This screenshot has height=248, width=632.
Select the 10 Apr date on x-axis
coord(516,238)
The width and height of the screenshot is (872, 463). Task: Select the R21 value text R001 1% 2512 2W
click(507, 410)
--
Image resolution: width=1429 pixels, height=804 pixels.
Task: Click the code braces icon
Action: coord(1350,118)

> [Short exercise] Turn the data into a numbered list, from the line with "This screenshot has height=248, width=632." up to and including the line with "click(507, 410)". Leave out any blank lines.

> [Solution to the problem]
1. This screenshot has height=248, width=632.
2. Select the 10 Apr date on x-axis
3. coord(516,238)
4. The width and height of the screenshot is (872, 463). Task: Select the R21 value text R001 1% 2512 2W
5. click(507, 410)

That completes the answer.